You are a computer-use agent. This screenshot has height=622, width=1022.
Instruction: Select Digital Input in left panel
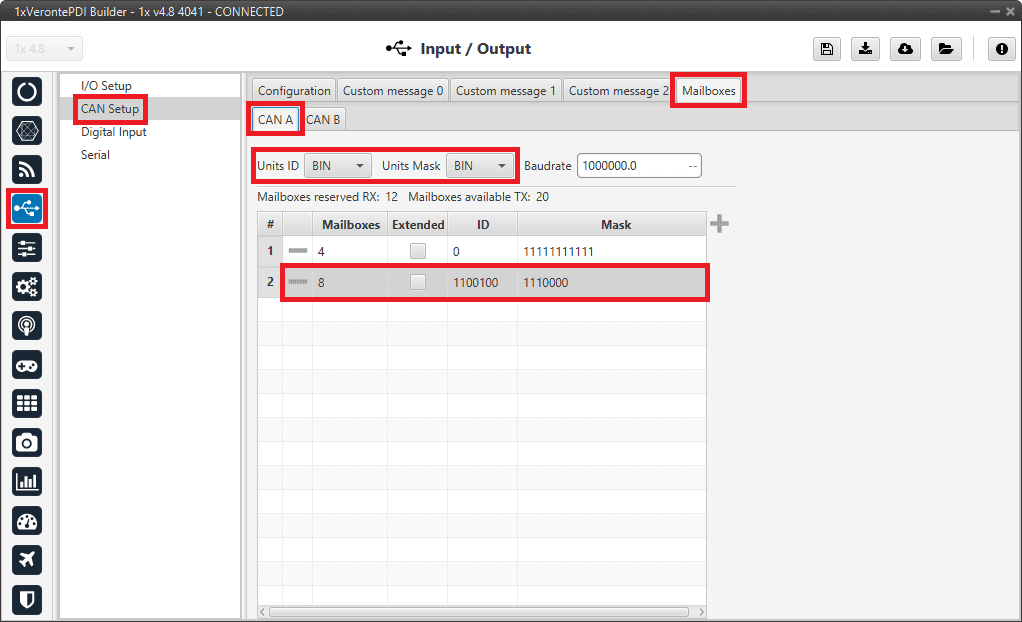pyautogui.click(x=114, y=132)
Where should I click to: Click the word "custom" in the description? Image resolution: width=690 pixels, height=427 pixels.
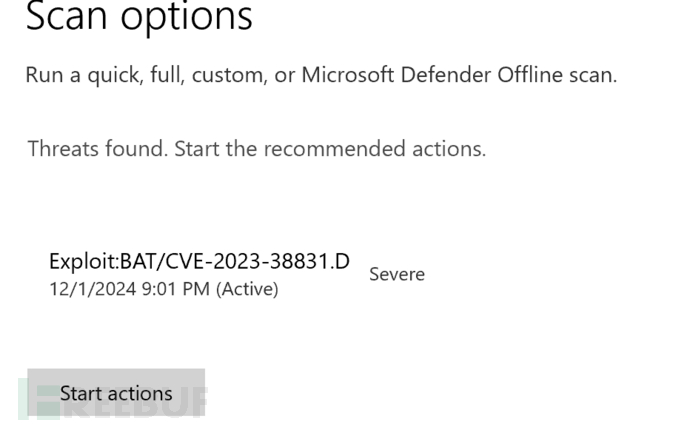coord(231,75)
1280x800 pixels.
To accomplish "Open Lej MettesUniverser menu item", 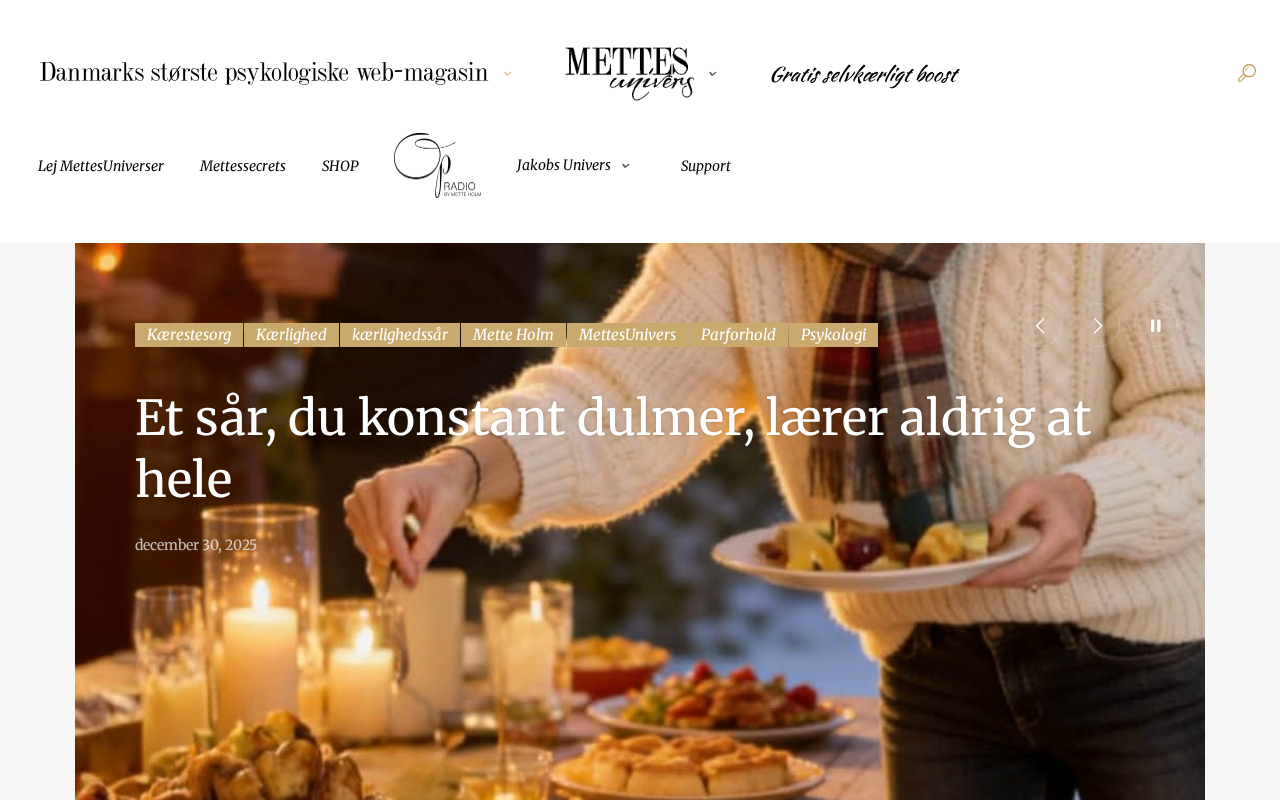I will pos(101,166).
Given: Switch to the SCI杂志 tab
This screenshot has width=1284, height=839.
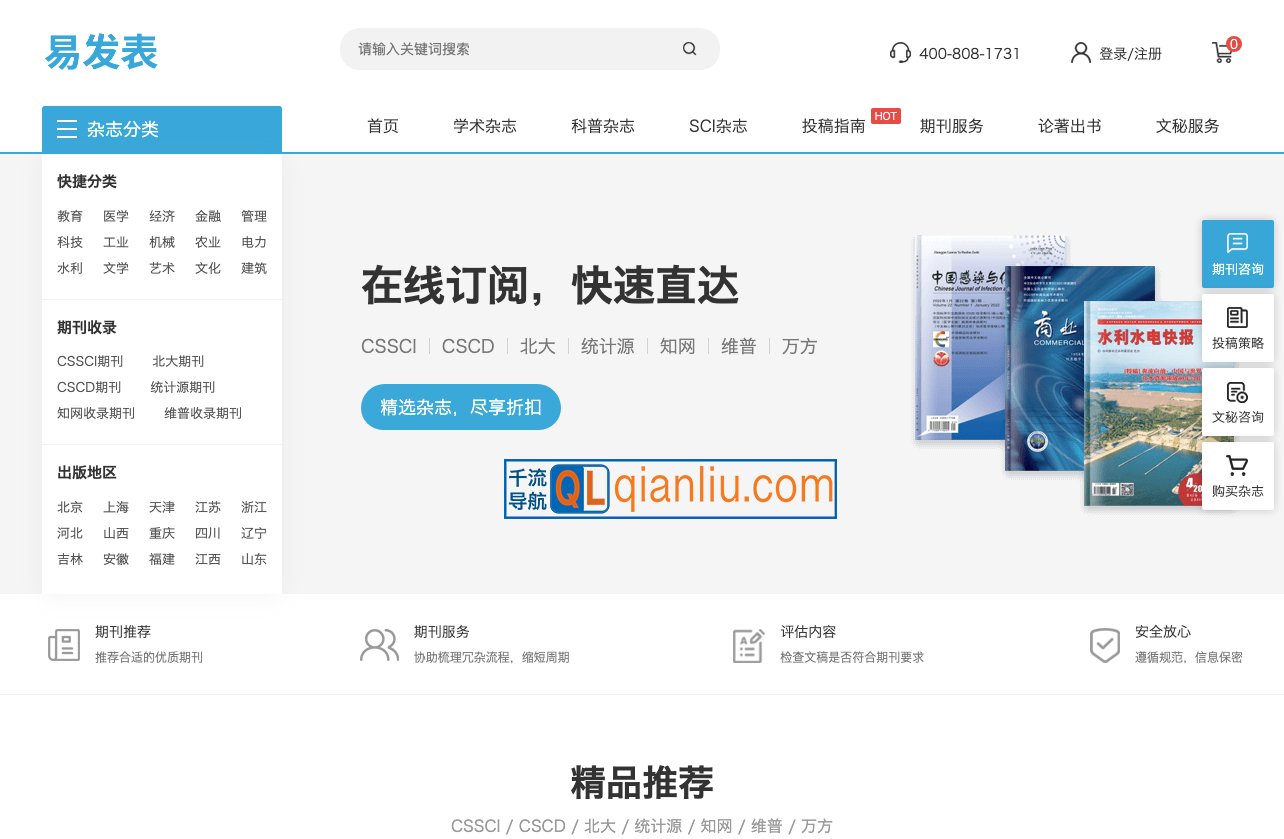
***
● **GOAL OF THE EXERCISE**:
Above are the records; report each line in them that includes the word "screenshot".

● **EXERCISE SOLUTION**:
You are a computer-use agent. This screenshot has height=622, width=1022.
This screenshot has width=1284, height=839.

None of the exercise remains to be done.